Bref, les cerveaux ne sont pas en fuite, ils sont dans des casernes pour passer l'hiver. Reste maintenant à ne pas s'effrayer de toute cette intelligence qui débarque...
Ah vraiment, on aime beaucoup lorsque l'université s'occupe d'aller chercher dans les dossiers ce qui échappe à la vue.
Ce sont d'autres chercheurs, espagnols cette fois, qui, analysant l'ADN de familles islandaises - vous savez que l'Islande parce qu'elle a été longtemps à l'écart des troubles du monde et qu'elle est censée posséder une population homogène est une île de prédilection pour tout ce qui touche à la génétique et que le groupe Hoffmann-La Roche, celui-là même qui licencie pour l'instant, y a lancé une vaste enquête nationale- se sont étonnés de la présence répétée d'un gène d'origine amérindienne, tout à fait insolite en ces lieux.

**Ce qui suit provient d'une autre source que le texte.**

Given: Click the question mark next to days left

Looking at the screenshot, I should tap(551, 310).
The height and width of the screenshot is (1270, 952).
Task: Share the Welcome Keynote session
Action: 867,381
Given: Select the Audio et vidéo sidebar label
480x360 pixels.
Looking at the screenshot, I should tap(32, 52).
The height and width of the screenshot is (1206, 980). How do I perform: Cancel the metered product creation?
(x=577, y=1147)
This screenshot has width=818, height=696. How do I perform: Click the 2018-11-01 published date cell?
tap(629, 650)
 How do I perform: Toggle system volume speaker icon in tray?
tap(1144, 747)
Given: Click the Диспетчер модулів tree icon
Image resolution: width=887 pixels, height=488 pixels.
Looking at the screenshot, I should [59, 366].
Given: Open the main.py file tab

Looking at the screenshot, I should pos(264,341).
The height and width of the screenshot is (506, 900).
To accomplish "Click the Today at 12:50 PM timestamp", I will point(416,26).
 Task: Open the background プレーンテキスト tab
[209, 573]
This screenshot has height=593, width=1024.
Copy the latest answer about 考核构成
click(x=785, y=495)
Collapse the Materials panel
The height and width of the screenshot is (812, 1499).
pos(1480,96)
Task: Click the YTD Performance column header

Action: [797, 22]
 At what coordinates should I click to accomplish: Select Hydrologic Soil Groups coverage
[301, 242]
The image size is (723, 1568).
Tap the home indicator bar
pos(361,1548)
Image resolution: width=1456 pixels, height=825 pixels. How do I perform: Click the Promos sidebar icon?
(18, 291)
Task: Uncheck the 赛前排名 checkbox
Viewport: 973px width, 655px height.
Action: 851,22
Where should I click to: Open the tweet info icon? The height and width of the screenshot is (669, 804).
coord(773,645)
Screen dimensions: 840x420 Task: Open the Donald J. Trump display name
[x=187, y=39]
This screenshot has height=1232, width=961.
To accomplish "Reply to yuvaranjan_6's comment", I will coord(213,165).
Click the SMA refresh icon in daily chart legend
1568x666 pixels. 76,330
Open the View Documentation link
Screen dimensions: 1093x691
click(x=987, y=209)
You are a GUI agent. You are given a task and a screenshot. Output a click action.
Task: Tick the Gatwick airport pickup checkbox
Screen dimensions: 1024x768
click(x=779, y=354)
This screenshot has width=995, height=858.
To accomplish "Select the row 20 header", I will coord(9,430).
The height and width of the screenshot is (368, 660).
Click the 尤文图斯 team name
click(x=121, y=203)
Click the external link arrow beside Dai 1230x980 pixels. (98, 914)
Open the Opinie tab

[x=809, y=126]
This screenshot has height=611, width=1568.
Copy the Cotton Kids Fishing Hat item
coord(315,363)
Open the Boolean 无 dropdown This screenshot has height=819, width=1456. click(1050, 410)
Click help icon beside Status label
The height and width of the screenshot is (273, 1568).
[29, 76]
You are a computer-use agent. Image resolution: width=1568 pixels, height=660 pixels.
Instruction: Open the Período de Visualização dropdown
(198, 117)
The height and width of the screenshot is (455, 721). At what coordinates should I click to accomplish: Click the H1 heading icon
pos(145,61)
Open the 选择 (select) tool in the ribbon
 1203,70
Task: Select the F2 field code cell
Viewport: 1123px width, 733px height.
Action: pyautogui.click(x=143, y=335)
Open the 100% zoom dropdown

D'où pouvait-il donc bien venir ? "L'hypothèse la plus vraisemblable", suggèrent-ils, ""est que ces gènes correspondent à une femme d'origine amérindienne qui a été emmenée du continent américain par les Vikings vers l'an 1000.
On peut imaginer aussi qu'elle fut la première immigrée transatlantique à aborder l'Europe. On ignore si elle avait fait des études. Et si elle cherchait un mari. Mais il semble certain qu'elle en trouva un. Je ne sais pas pourquoi mais je me suis dit que ça devrait intéresser un peu à Bastogne où l'on est aussi un chouia américain. Allez belle soirée et puis aussi bonne chance.